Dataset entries

══════════

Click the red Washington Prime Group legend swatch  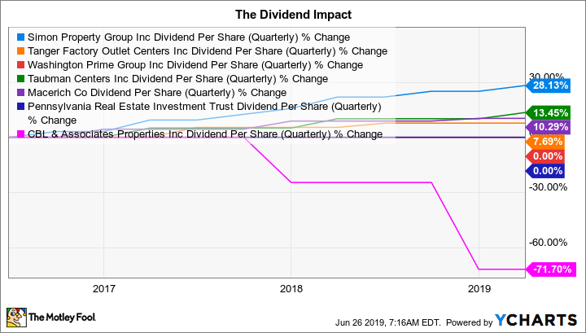(x=20, y=64)
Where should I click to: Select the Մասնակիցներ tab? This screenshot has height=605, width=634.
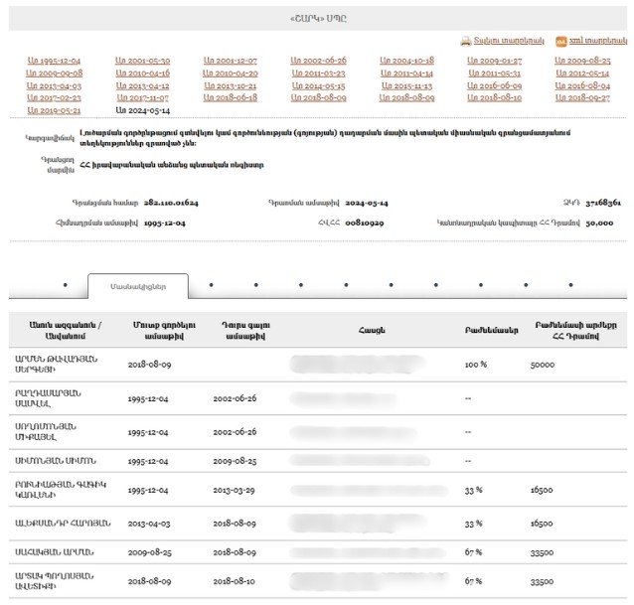pos(137,286)
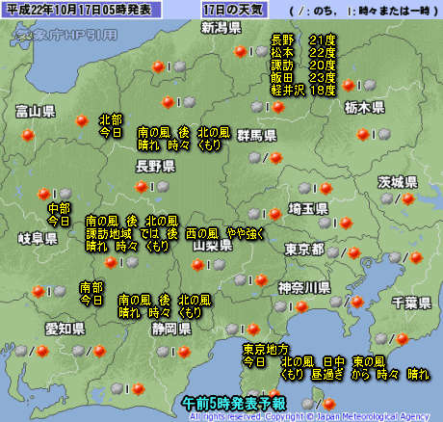Click the Japan Meteorological Agency copyright text
This screenshot has width=443, height=422.
click(x=309, y=417)
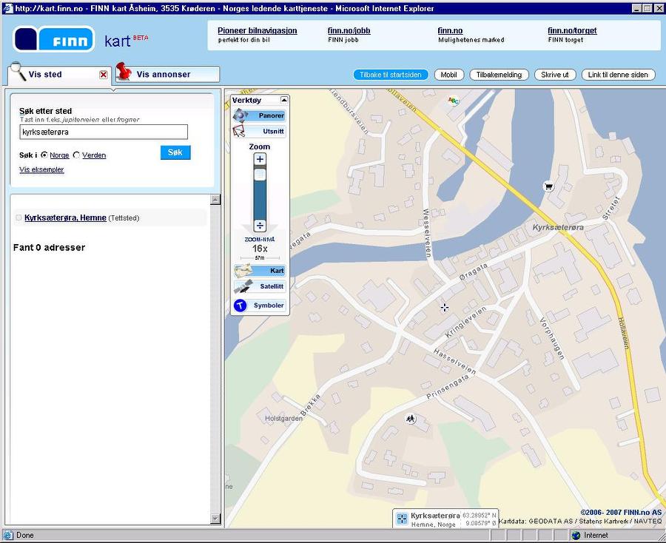
Task: Click the shopping cart marker on map
Action: (x=548, y=186)
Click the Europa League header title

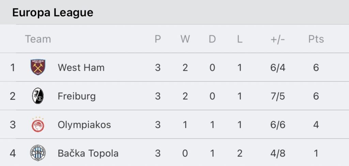[x=53, y=13]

══════════

» ASSIGNMENT:
Every line from the line containing "Where should I" through the last line above is to be printed exactly. Pictures are not copied.

» EXPECTED ANSWER:
Where should I click to: Select the Մասնակիցներ tab? This screenshot has height=605, width=634.
pos(137,286)
Click the Japan Meteorological Agency copyright text
This screenshot has width=443, height=422.
click(x=309, y=417)
Task: Click the shopping cart marker on map
Action: (x=548, y=186)
Click the Europa League header title

[x=53, y=13]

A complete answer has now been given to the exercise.